Guest article: Predicting the future of disclosure
Here's a case study on the effectiveness of predictive coding technology to determine relevance in e-disclosure/ediscovery projects by Dominic Lacey and Jamie Tanner of Eversheds LLP and James Moeskops of Millnet Limited
What is Predictive Coding Technology?
Predictive coding technology uses statistical sampling techniques to score the relevance of documents. A sub-set of documents are the subject of a human review. This human review creates a model that is then applied to the wider set of documents, each of which is scored against the model for relevance.
In this case the software used was Equivio Relevance. Documents for review are loaded into the Equivio Relevance software whiche only looks at document text, not family relationships etc. Accordingly, families are separated and all documents de-duplicated at attachment level. The human review then commences. This is an iterative process. Initially random batches are presented to the reviewer by the software. Each document is scored by the reviewer as either relevant or irrelevant to the matters in issue. Over time a set of rules or a model is created. Once a threshold of stability is reached the software can be applied to all of documents whereby the software scores the relevance of each document. The technique is based on the text of documents, so does have limitations in respect of plans/ drawings, photographs and number only documents, eg spreadsheets. The methodology works to link associations and words in the text. It is much more than key word searching.
The Case Study
The initial harvesting of documents was done with reference to custodians, date ranges and key word filters. Predictive coding is a purely second stage process. In this case, in excess of 250,000 top level documents were harvested. These documents were then de-duplicated at top level and loaded into Equivio Relevance. The lead reviewer then started the process. The first step was to review 1000 documents selected by the software on an entirely random basis. Of the 1000 documents presented, the lead reviewer considered only 42 documents to have any relevance to the matters in issue.

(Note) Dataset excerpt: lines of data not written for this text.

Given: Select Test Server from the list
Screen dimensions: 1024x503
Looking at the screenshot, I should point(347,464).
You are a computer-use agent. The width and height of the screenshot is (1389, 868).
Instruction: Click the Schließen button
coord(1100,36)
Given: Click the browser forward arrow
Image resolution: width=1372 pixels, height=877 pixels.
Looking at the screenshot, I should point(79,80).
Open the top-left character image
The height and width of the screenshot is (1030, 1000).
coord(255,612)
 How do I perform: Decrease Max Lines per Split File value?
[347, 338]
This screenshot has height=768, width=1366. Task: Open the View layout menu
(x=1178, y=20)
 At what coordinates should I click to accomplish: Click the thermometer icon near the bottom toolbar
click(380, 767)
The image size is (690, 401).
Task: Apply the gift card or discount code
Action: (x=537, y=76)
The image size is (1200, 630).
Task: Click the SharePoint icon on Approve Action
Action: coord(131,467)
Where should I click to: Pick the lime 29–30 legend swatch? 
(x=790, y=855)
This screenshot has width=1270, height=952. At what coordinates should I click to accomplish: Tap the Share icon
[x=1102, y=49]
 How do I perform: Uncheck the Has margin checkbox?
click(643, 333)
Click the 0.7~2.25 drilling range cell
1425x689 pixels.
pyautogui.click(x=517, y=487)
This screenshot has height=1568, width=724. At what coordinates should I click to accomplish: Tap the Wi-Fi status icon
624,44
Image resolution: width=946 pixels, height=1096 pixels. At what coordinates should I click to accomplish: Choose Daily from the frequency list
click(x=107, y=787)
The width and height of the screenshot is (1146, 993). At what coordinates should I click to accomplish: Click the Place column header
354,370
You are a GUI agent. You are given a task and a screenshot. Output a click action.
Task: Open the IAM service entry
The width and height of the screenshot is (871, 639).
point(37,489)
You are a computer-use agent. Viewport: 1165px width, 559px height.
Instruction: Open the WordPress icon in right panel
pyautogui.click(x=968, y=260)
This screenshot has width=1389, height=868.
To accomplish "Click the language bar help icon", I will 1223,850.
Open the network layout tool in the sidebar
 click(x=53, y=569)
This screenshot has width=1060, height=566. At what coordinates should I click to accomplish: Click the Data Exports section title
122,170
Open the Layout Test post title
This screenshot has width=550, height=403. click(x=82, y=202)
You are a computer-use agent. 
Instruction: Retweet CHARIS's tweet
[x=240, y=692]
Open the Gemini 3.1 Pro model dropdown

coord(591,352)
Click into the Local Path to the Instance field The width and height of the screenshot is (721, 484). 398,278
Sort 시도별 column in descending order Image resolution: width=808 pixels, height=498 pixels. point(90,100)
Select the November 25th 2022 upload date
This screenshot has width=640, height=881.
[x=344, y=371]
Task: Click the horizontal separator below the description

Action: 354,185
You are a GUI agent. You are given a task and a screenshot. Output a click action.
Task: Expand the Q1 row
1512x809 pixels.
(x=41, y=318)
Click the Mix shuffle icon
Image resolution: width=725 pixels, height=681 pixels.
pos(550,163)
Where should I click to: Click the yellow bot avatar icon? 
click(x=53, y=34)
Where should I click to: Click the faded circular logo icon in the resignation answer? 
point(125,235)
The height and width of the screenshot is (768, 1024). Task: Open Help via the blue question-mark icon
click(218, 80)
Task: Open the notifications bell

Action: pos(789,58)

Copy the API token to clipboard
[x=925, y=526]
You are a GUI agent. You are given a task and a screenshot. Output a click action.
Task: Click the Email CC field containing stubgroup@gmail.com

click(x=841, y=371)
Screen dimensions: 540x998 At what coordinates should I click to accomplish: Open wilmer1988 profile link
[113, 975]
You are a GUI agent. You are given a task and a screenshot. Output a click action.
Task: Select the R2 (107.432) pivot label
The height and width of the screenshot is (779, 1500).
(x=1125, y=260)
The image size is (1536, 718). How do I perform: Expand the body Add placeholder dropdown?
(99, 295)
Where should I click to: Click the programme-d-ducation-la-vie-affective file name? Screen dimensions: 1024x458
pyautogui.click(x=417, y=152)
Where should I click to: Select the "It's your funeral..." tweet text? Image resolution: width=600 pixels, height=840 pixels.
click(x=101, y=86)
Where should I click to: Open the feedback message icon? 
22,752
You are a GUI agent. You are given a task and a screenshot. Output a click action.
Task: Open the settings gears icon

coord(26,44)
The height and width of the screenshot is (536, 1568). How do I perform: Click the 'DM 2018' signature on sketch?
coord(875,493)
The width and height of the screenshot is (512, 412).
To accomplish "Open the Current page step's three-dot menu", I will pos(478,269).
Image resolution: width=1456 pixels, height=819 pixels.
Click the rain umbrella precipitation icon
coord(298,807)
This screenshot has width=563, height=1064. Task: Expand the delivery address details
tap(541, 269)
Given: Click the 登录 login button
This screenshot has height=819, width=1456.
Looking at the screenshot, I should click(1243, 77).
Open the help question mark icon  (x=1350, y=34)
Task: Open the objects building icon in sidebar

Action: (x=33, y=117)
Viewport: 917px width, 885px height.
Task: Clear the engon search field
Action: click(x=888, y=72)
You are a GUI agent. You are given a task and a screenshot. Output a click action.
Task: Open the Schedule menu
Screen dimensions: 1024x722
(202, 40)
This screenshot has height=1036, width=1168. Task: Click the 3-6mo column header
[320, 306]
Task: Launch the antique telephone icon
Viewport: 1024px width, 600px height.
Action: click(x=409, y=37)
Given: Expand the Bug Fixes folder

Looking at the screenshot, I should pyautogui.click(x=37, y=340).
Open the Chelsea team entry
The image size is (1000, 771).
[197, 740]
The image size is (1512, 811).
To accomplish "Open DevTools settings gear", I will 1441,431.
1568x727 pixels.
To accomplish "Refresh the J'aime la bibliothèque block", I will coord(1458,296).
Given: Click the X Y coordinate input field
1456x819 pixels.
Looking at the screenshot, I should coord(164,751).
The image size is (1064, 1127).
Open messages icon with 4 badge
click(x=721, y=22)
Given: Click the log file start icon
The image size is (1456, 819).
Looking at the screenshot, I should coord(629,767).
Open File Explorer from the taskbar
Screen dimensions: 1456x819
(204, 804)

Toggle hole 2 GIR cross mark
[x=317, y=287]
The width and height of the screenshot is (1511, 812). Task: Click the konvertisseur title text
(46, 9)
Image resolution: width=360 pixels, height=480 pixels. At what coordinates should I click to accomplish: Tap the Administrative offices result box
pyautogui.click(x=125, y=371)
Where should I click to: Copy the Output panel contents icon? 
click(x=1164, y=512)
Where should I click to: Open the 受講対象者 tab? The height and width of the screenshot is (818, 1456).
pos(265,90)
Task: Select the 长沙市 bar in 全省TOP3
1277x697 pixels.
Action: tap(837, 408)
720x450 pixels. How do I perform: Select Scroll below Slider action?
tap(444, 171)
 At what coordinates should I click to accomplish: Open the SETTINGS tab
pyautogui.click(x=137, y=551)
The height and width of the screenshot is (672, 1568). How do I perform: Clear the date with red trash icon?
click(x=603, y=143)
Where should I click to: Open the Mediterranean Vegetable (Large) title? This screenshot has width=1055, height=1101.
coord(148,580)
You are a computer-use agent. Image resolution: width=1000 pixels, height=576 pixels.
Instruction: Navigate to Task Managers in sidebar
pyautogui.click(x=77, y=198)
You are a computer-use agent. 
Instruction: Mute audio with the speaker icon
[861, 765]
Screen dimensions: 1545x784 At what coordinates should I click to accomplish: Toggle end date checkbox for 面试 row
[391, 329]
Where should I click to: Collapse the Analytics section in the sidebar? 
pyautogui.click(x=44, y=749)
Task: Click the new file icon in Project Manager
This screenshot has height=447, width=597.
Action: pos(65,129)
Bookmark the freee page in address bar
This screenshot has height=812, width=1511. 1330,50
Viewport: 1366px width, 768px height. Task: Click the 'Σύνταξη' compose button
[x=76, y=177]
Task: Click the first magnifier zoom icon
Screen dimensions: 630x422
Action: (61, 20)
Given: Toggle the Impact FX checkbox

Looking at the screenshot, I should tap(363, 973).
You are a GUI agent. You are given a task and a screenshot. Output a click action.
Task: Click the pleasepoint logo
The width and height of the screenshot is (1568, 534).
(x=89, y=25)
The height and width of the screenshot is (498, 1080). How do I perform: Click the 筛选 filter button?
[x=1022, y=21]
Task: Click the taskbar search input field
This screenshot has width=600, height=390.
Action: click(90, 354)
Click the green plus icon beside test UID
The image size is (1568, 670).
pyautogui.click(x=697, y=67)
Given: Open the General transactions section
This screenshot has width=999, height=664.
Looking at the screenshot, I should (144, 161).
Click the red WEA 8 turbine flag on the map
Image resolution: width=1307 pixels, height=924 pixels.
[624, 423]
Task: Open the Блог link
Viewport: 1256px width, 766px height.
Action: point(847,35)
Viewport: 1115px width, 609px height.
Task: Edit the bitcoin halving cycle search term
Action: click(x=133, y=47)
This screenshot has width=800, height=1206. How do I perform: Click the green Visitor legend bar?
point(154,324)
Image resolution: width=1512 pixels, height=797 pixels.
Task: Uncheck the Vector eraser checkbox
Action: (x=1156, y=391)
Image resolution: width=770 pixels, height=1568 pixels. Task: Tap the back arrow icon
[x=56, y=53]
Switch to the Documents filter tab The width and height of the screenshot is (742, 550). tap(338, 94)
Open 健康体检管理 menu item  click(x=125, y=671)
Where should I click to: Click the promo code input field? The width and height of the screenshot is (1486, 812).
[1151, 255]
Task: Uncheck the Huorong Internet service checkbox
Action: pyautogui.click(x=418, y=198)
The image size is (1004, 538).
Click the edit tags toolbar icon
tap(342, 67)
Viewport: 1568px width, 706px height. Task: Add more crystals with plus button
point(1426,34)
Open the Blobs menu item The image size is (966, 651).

The next stage in the iterative review process was to review batches of documents. The software presented the reviewer with batches of documents, each documents being classified as relevant or not relevant. Each time a batch of documents was completed, the software applies statistical algorithms to analyse the text contained within the batch of documents reviewed against those documents classified as relevant and not relevant in all previous batches reviewed. In total the lead reviewer reviewed circa 2000 documents being the initial random 1000 documents and a further 1000 in multiple batches.
Through the batch review process the software learns. The process could be seen to be working with the batches being presented for review towards the end of the process with roughly half of the documents being relevant (the software deliberately continues to present documents it classifies as irrelevant to ensure the reviewer is kept alert and consistent). Through the review process the model is refined until the consistency of review produces a stable model to apply to all documents.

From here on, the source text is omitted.